Phylloquinone Biosynthesis in Plants: Enzyme Discovery and Pathway Flux Control
University Of Nebraska-Lincoln, Lincoln NE
Investigators
Abstract
Scientific merit: Phylloquinone (vitamin K1) is a fat-soluble molecule that plays a crucial role as electron carrier in photosynthesis. It is synthesized exclusively by plants and certain bacteria. Humans require it as a dietary supply for blood coagulation and for calcium fixation in bones. Although the biosynthesis of phylloquinone has been tacitly assumed to have been defined for more than a decade, the comparative analysis of bacterial and plant genomes reveals that several enzymes involved in phylloquinone biosynthesis are missing. Moreover, plants have evolved an extraordinary metabolic architecture to synthesize this vitamin, including multiple events of gene fusion, highly diverged enzymes, and likely, a separated compartmentalization in chloroplasts and peroxisomes. Plant phylloquinone biosynthesis is also connected via shared intermediates to that of tocopherols (vitamin E), chlorophylls, and salicylate (a plant hormone). Combining comparative genomics, reverse genetics, metabolic profiling, metabolic engineering, and protein biochemistry, this project aims to characterize the missing key steps of phylloquinone biosynthesis, and to establish how plants regulate the flux splits between this pathway and other metabolic branches.
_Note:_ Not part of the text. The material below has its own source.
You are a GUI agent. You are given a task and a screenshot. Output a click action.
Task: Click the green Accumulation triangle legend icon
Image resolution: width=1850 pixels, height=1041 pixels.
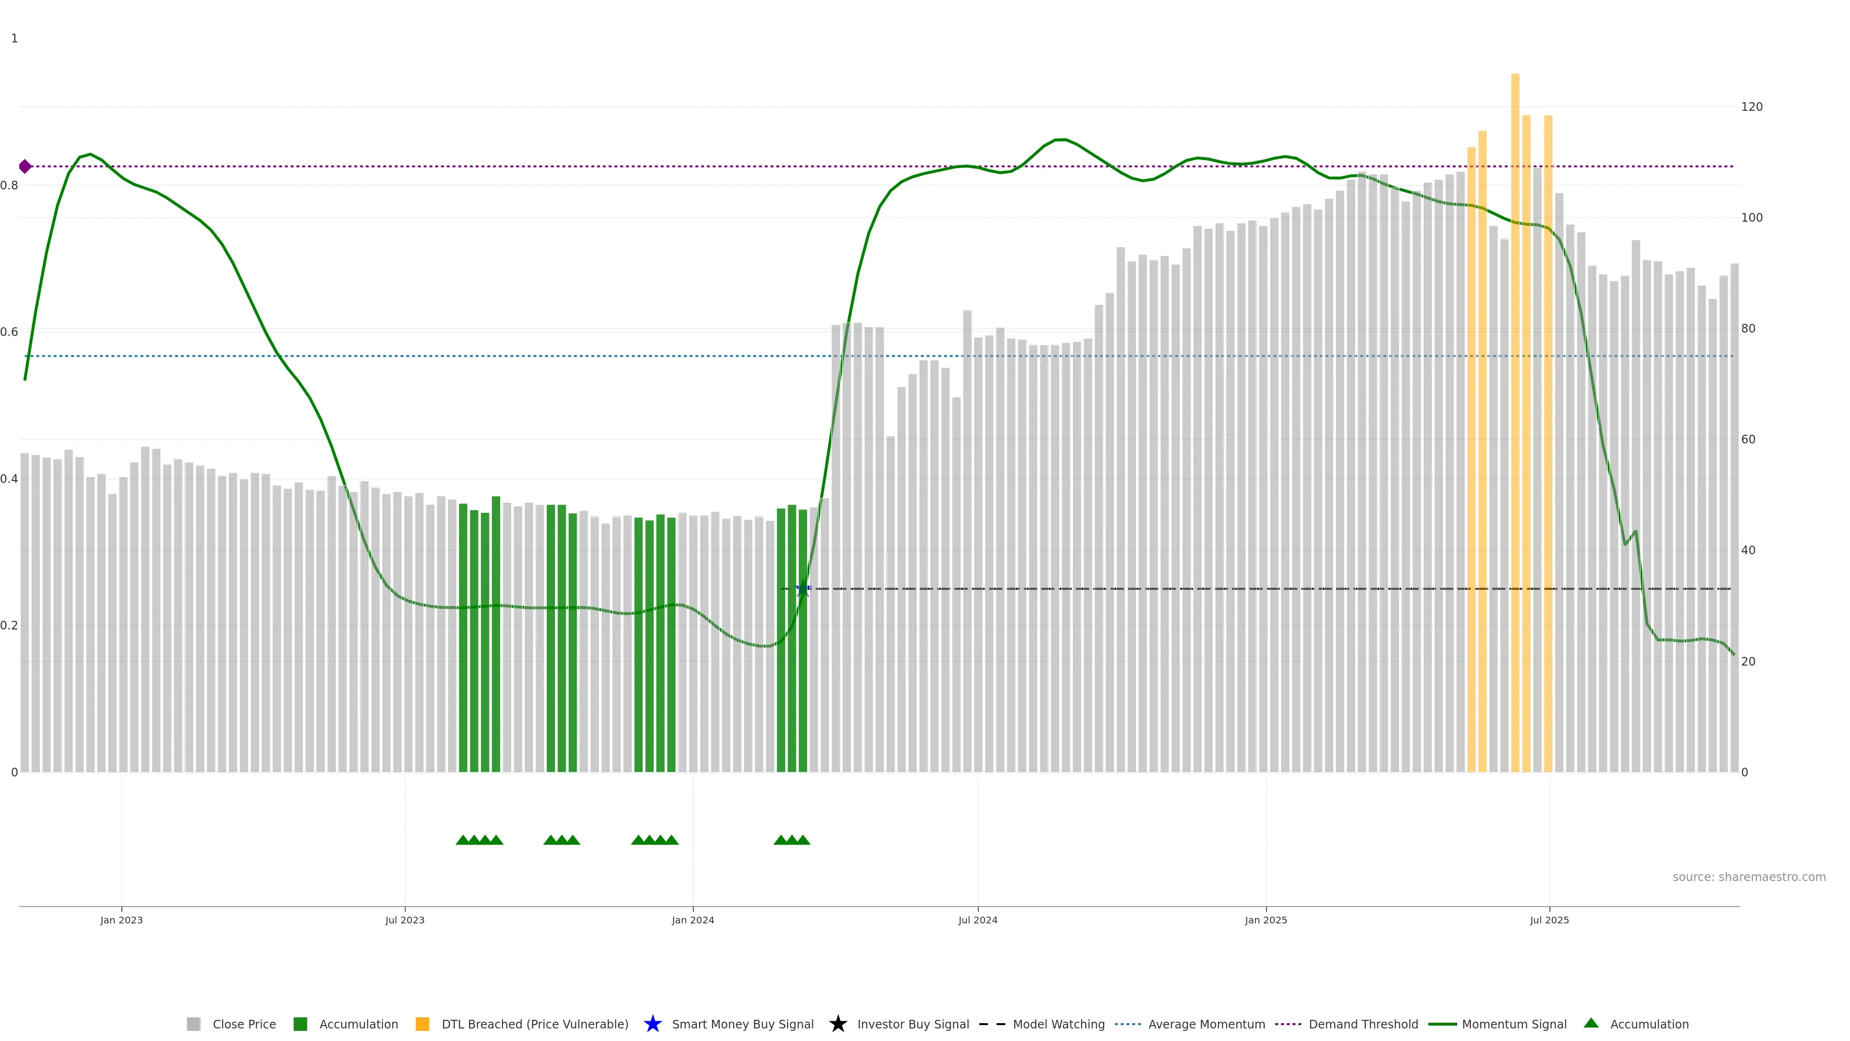point(1591,1023)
Broader impacts: As plant-based foods represent the main source of dietary vitamin K for humans, this project will raise the awareness of phylloquinone and other plant micronutrient (vitamins, minerals, antioxidants) nutrition for children of the Nebraska 4-H program (Head, Hands, Heart, and Health). For that, the project will develop two presentations and a workshop during which children of middle-school age will learn to calculate how much of each vitamin they get per day during their meals at home and at school, and how these values compare to the recommended dietary intakes. This project will also contribute to the training of two undergraduate research assistants, two PhD students, and one postdoctoral associate in the laboratory of the PI.